Copy every one of the following rows without changing anything in them.

### Dataset rows

— Begin —

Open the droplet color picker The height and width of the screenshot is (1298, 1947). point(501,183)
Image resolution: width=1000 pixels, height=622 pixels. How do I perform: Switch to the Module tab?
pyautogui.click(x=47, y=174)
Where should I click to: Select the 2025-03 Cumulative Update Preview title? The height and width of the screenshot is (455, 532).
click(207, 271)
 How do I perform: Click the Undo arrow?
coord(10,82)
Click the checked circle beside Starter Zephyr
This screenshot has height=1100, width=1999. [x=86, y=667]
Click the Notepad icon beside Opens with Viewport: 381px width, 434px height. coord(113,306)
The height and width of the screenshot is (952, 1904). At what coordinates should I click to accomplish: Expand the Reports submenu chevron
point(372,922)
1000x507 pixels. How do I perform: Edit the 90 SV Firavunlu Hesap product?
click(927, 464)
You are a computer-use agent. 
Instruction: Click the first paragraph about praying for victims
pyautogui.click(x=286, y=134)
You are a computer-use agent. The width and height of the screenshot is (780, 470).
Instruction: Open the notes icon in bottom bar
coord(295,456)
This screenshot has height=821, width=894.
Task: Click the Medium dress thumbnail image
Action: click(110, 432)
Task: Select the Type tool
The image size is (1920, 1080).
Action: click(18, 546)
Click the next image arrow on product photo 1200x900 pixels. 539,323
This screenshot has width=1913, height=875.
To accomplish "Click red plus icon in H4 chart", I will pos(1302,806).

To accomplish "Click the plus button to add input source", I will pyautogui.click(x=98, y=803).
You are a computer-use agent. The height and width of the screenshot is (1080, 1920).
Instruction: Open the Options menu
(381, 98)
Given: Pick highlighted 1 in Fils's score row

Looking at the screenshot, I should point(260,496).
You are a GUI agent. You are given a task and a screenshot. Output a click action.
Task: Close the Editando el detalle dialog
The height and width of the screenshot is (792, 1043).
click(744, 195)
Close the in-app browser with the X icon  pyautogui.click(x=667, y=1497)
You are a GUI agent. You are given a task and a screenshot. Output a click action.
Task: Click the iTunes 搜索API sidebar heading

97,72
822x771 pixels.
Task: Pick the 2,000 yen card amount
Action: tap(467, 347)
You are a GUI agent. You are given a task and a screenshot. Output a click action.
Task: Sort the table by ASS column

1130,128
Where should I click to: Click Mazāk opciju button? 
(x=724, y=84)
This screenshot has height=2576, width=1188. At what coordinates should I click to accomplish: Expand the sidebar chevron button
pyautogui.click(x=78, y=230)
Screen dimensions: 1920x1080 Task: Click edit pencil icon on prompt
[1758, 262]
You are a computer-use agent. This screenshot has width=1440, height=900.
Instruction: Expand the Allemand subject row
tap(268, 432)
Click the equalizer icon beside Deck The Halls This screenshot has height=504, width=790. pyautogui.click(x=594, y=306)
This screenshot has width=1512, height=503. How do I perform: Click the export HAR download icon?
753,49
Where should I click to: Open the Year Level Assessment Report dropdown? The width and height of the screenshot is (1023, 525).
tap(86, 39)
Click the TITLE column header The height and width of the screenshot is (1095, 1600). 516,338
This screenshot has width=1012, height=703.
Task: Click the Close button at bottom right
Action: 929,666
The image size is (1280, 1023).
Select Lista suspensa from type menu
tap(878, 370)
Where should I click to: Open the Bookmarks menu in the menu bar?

— End —

### Reply to the exercise
Open the droplet color picker The height and width of the screenshot is (1298, 1947). point(501,183)
Image resolution: width=1000 pixels, height=622 pixels. How do I perform: Switch to the Module tab?
pyautogui.click(x=47, y=174)
Where should I click to: Select the 2025-03 Cumulative Update Preview title? The height and width of the screenshot is (455, 532).
click(207, 271)
 How do I perform: Click the Undo arrow?
coord(10,82)
Click the checked circle beside Starter Zephyr
This screenshot has height=1100, width=1999. [x=86, y=667]
Click the Notepad icon beside Opens with Viewport: 381px width, 434px height. coord(113,306)
The height and width of the screenshot is (952, 1904). At what coordinates should I click to accomplish: Expand the Reports submenu chevron
point(372,922)
1000x507 pixels. How do I perform: Edit the 90 SV Firavunlu Hesap product?
click(927, 464)
You are a computer-use agent. 
Instruction: Click the first paragraph about praying for victims
pyautogui.click(x=286, y=134)
You are a computer-use agent. The width and height of the screenshot is (780, 470).
Instruction: Open the notes icon in bottom bar
coord(295,456)
This screenshot has height=821, width=894.
Task: Click the Medium dress thumbnail image
Action: click(110, 432)
Task: Select the Type tool
The image size is (1920, 1080).
Action: click(18, 546)
Click the next image arrow on product photo 1200x900 pixels. 539,323
This screenshot has width=1913, height=875.
To accomplish "Click red plus icon in H4 chart", I will pos(1302,806).

To accomplish "Click the plus button to add input source", I will pyautogui.click(x=98, y=803).
You are a computer-use agent. The height and width of the screenshot is (1080, 1920).
Instruction: Open the Options menu
(381, 98)
Given: Pick highlighted 1 in Fils's score row

Looking at the screenshot, I should point(260,496).
You are a GUI agent. You are given a task and a screenshot. Output a click action.
Task: Close the Editando el detalle dialog
The height and width of the screenshot is (792, 1043).
click(744, 195)
Close the in-app browser with the X icon  pyautogui.click(x=667, y=1497)
You are a GUI agent. You are given a task and a screenshot. Output a click action.
Task: Click the iTunes 搜索API sidebar heading

97,72
822x771 pixels.
Task: Pick the 2,000 yen card amount
Action: tap(467, 347)
You are a GUI agent. You are given a task and a screenshot. Output a click action.
Task: Sort the table by ASS column

1130,128
Where should I click to: Click Mazāk opciju button? 
(x=724, y=84)
This screenshot has height=2576, width=1188. At what coordinates should I click to accomplish: Expand the sidebar chevron button
pyautogui.click(x=78, y=230)
Screen dimensions: 1920x1080 Task: Click edit pencil icon on prompt
[1758, 262]
You are a computer-use agent. This screenshot has width=1440, height=900.
Instruction: Expand the Allemand subject row
tap(268, 432)
Click the equalizer icon beside Deck The Halls This screenshot has height=504, width=790. pyautogui.click(x=594, y=306)
This screenshot has width=1512, height=503. How do I perform: Click the export HAR download icon?
753,49
Where should I click to: Open the Year Level Assessment Report dropdown? The width and height of the screenshot is (1023, 525).
tap(86, 39)
Click the TITLE column header The height and width of the screenshot is (1095, 1600). 516,338
This screenshot has width=1012, height=703.
Task: Click the Close button at bottom right
Action: 929,666
The image size is (1280, 1023).
Select Lista suspensa from type menu
tap(878, 370)
Where should I click to: Open the Bookmarks menu in the menu bar?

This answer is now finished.